Задание 1 –
Приведите фрагмент о Ханне Арендт от слов «Мэри Маккарти, литературный» до слов «лабиринту текстов Арендт.» включительно, подставив «литературный наследник» вместо «литературный душеприказчик».
Задание 2 –
Согласно фрагменту о Ханне Арендт, в каком году была опубликована книга «Ханна Арендт: во имя любви к миру»?
Задание 3 –
Изложите короче абзац фрагмента о Ханне Арендт, начинающийся словами «Элизабет Янг-Брюэль была среди первых», сохранив его основные факты.

Мэри Маккарти, литературный душеприказчик Арендт, присоединялась к нам, когда бывала в городе. Хотя по складу своего ума эта замечательная женщина во многом отличалась от Арендт, острота ее прозрений была столь же поразительна. В это время я также вел длительные разговоры и переписку с американским философом Дж. Гленн Греем. Он обладал глубоким пониманием мысли Арендт в поздние годы ее жизни и считал, что она на много поколений, возможно, на век, опередила свое время. Вплоть до своей безвременной смерти в 1977 г. он был лучшим из проводников по интеллектуальному лабиринту текстов Арендт.
Элизабет Янг-Брюэль была среди первых, кто использовал бумаги Арендт. Она их внимательно изучала, работая над книгой «Ханна Арендт: во имя любви к миру», по-прежнему основным источником для познания истории жизни Арендт. С момента ее публикации в 1982 г. ее биография читалась многими, как исследователями, так и широкой публикой. Элизабет и я – друзья уже тридцать пять лет, с того дня, как мы встретились на семинаре Арендт. За это время много часов прошло в разговорах о ней; эти продолжающиеся беседы значат для меня больше, чем я могу высказать, и не в последнюю очередь в связи с работой по отбору и редактированию этих произведений.

Записанные данные –
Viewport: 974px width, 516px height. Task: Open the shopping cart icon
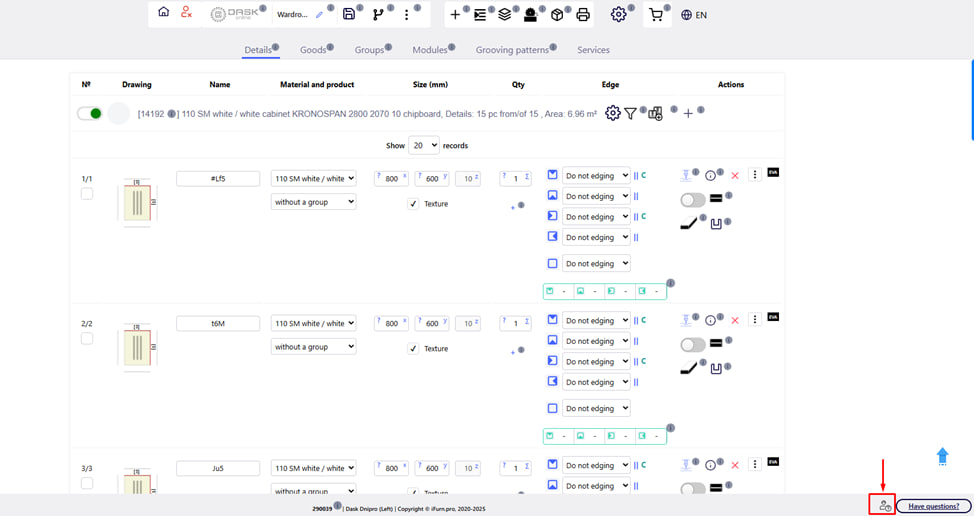pyautogui.click(x=655, y=15)
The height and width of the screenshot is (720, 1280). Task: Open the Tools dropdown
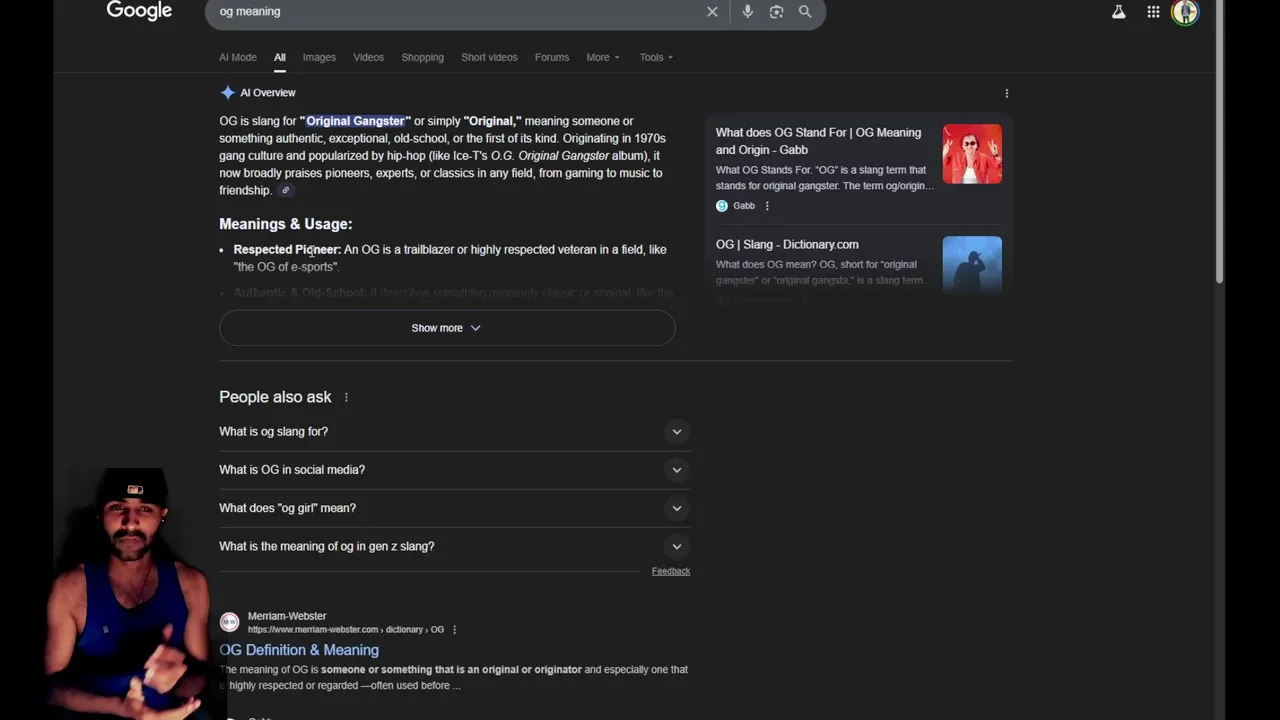656,57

Ответ 1 –
Мэри Маккарти, литературный наследник Арендт, присоединялась к нам, когда бывала в городе. Хотя по складу своего ума эта замечательная женщина во многом отличалась от Арендт, острота ее прозрений была столь же поразительна. В это время я также вел длительные разговоры и переписку с американским философом Дж. Гленн Греем. Он обладал глубоким пониманием мысли Арендт в поздние годы ее жизни и считал, что она на много поколений, возможно, на век, опередила свое время. Вплоть до своей безвременной смерти в 1977 г. он был лучшим из проводников по интеллектуальному лабиринту текстов Арендт.

Ответ 2 –
В 1982 году.

Ответ 3 –
Элизабет Янг-Брюэль одной из первых изучила бумаги Арендт, работая над книгой «Ханна Арендт: во имя любви к миру». Эта книга по-прежнему остается основным источником сведений о жизни Арендт. С 1982 г. ее читают как исследователи, так и широкая публика. Автор дружит с Элизабет тридцать пять лет, с их встречи на семинаре Арендт. Их продолжающиеся беседы об Арендт очень много значат для автора, в том числе для отбора и редактирования этих произведений.